> _QUOTED TEXT_:
Thus the fallen minister brought the estates the greatest triumph over the prerogative won during Edward's reign. Before long Edward was magnanimous enough to resume friendly relations with him, but he was never suffered to take a prominent part in politics. He died in 1348, after spending his later years in the business of his see. It was a strange irony of fate that this worldly and politic ecclesiastic should have perforce become the champion of the rights of the Church and the liberties of the nation. His victory established a remarkable solidarity between the high ecclesiastical party and the popular opposition, which was to last nearly as long as the century. Disgust at this alliance moved Edward to take up the anti-clerical attitude which henceforth marks the policy of the crown until the accession of the house of Lancaster.

> _TO DO_:
[1] Decide whether each statement agrees with the passage on the fallen minister, answering yes or no and quoting the words that settle it. (a) The minister died in 1348. (b) Edward later let him take a prominent part in politics. (c) The alliance his victory created lasted nearly as long as the century.
[2] Answer these questions from the passage on the fallen minister, one line each.
(a) In what year did the minister die?
(b) What attitude did disgust at the alliance move Edward to take up?
(c) Until whose accession did that attitude mark the policy of the crown?
[3] Extend the passage on the fallen minister, picking up after its final sentence.

> _GIVEN MATERIAL_:
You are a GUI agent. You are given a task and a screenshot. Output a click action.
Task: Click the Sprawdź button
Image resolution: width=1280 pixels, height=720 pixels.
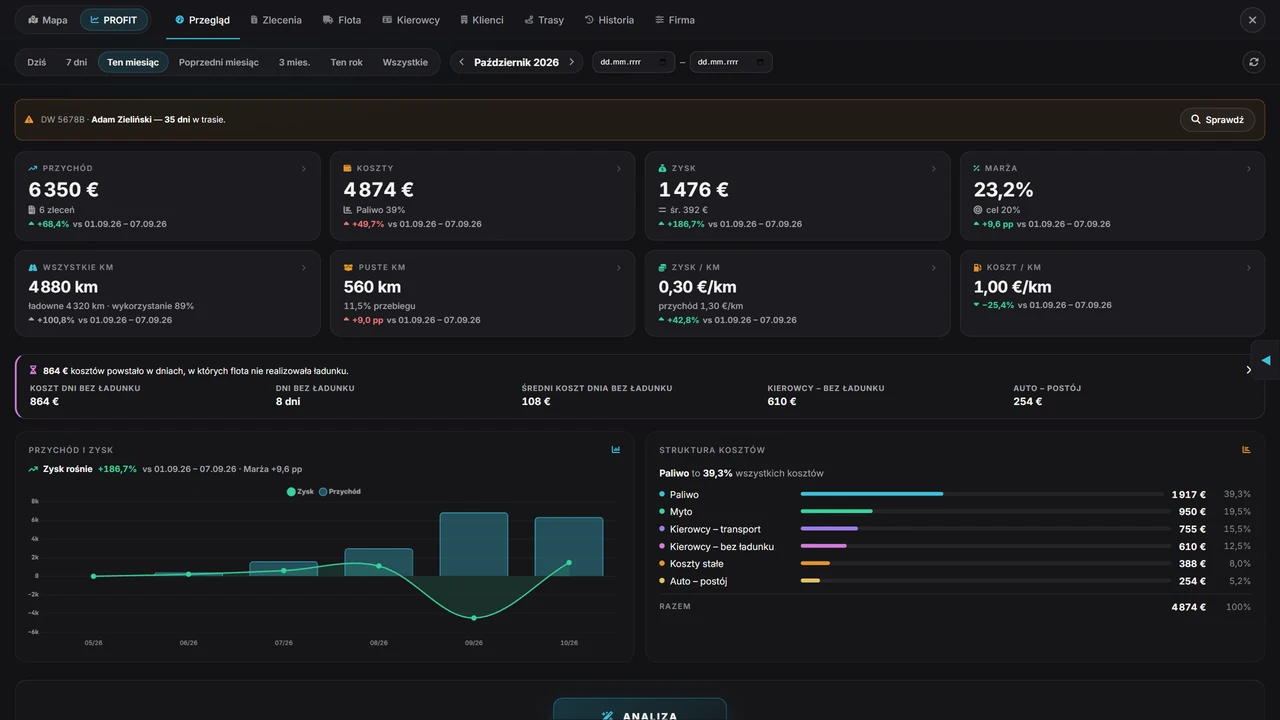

> _RESPONSE LIST_:
[1]
(a) Yes: "He died in 1348"
(b) No: "he was never suffered to take a prominent part in politics"
(c) Yes: "which was to last nearly as long as the century"

[2]
(a) 1348
(b) The anti-clerical attitude
(c) The house of Lancaster

[3]
The victory of the estates of 1341 was too complete to last. For a medieval king to hand over the business of government to a nominated ministry was in substance a return to the state of things in 1258 or 1312. Edward was not the sort of man to endure the thraldom that his father and great-grandfather had both found intolerable. Even at the moment of sealing the statute, he and his ministers protested that they were not bound to observe laws contrary to the constitution of the realm. Five months later, on October 1, 1341, the king issued letters, revoking the laws of the previous session. "We have never," he impudently declared, "really given our consent to the aforesaid pretended statute. But inasmuch as our rejecting it would have dissolved parliament in confusion, without any business having been transacted, and so all our affairs would have been ruined, we dissembled, as was our duty, and allowed the pretended statute to be sealed." For more than two years he did not venture to face a parliament, but the next gathering of the estates in April, 1343, repealed the offensive acts of 1341. Parliament was so reluctant to ratify the king's high-handed action, that he did not venture to ask it for any extraordinary grant of money. The only other important act of this parliament was a petition from lords and commons, urging the king to check the claims of a French pope, friendly to the "tyrant of France," to exercise ever-increasing rights of patronage over English benefices. The anti-clerical tide was still flowing.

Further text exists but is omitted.